Psychohistory & Big Data

English: This image is a reproduction of an or...

Isaac Asimov introduced the fictional scientific field of psychohistory in his Foundation universe. In this science fiction setting, this science could predict the future by analyzing data and making inductive inferences from this data using various algorithms and formulas. The predictions resulting from the science are not about specific individuals, but rather about broad events. For example, the science could predict the fall of the Empire, but it could not be used to predict which specific person would be the emperor at that time.

Not surprisingly, real thinkers have been striving to make such predictions for quite some time and have met with some success at making statistical predictions involving large numbers of people. For example, the number of traffic accidents that will occur in a year can be predicted with a fair degree of accuracy as can the number of births.  However, making the sort of predictions made in the Foundation series has been beyond the reach of current social sciences. However, this might change.

Psychohistory is, in many ways, would work like weather prediction: data needs to be collected, analyzed and used to create mathematical models. Ideally, the model would be a perfect duplicate of reality and time could be accelerated in the model to see what will happen. Of course, making such a model is rather challenging.

One major restrictive factor has been that of data. After all, the ideal would be a perfect reconstruction of the world and to the degree that the available data falls short, the model becomes less than accurate.

While humans have been gathering and storing information since the advent of writing, we are currently gathering and storing more information than ever before. In fact, the practice of gathering, storing and analyzing data is now a standard business practice that goes by the name “Big Data.” Google was one of the pioneers of modern Big Data but other companies and organizations have gotten into the game. Some are involved because it is an industry worth billions while others are involved for other reasons (such as law enforcement). In any case, significant effort is being expended to gather up data that would be useful in predicting human behavior whether the goal is to sell more baby products or fight terrorism. People are, of course, contributing to this process by handing over massive amounts of data via social networking sites and other ways, such as trading private information for “free” stuff.  As such, there is now a massive quantity of Big Data that would be very useful in modeling the future.

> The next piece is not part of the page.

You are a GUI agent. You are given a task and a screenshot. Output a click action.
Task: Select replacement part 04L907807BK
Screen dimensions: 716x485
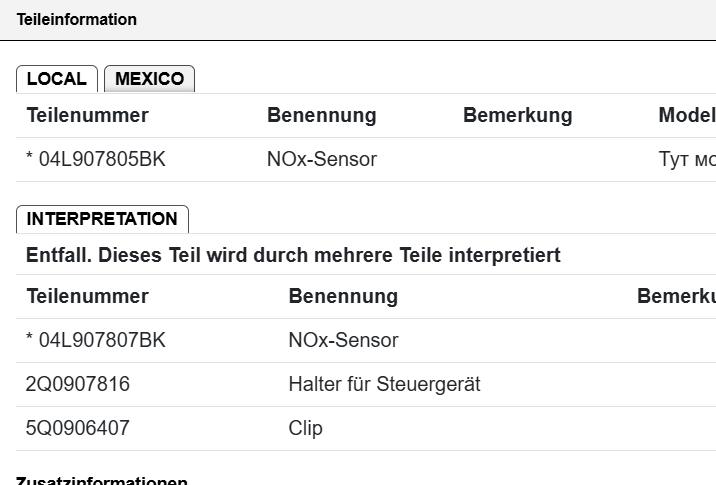pyautogui.click(x=96, y=340)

The data will, of course, always be less than complete. In addition to the practical limits, there is also the problem of “limited” omniscience—knowing everything that is and was. Unlimited omniscience would include knowing everything, including what will be (assuming that can be known). Given human limitations, we will never have that complete information. As such, the epistemic limits will certainly prevent a perfect model because there will presumably always be past things that we do not know (and perhaps there are unknowable things) and hence they will not be in the data.

But, perhaps there is a way around this. If a suitably awesome machine could be built, perhaps it could predict everything from a single truth—a Cartesian machine of sorts. This leads to a second restrictive element.

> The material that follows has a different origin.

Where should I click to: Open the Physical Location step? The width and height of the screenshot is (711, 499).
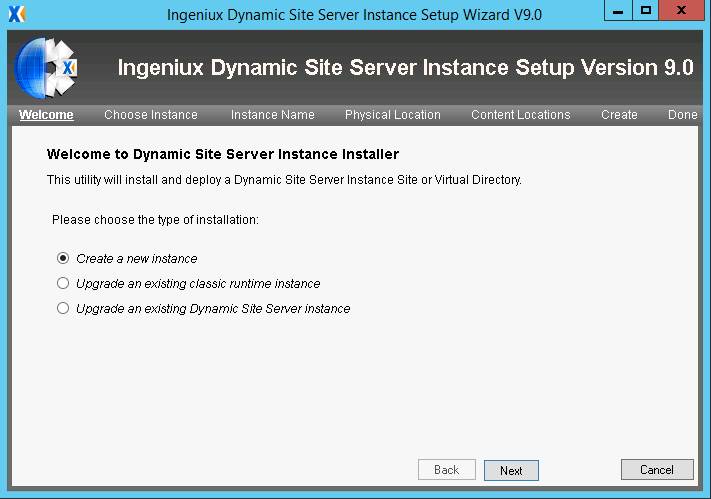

A second restrictive factor has been a matter of logic. To be specific, there is the problem of creating the “software” to analyze the massive amounts of data so as to make predictions. Much of this involves inductive reasoning. After all, the goal is to make an inference from what is known (the sample) to what is not known (the target). This sort of reasoning is, of course, essentially philosophical. As such, it is hardly surprising that Leibniz was one of the first to explicitly propose creating a model of reality using symbols. Hobbes also believed that the social sciences could be “real” sciences and took geometry as his model.

While the “software” is still not quite up to psychohistory standards, there have been some impressive results in the business world in the field of predictive analysis. Of course, some of these successes have created some concern such as Target’s infamous use of such results to predict pregnancies and thus engage in targeted marketing of women who were statistically likely to be pregnant based on their buying behaviors.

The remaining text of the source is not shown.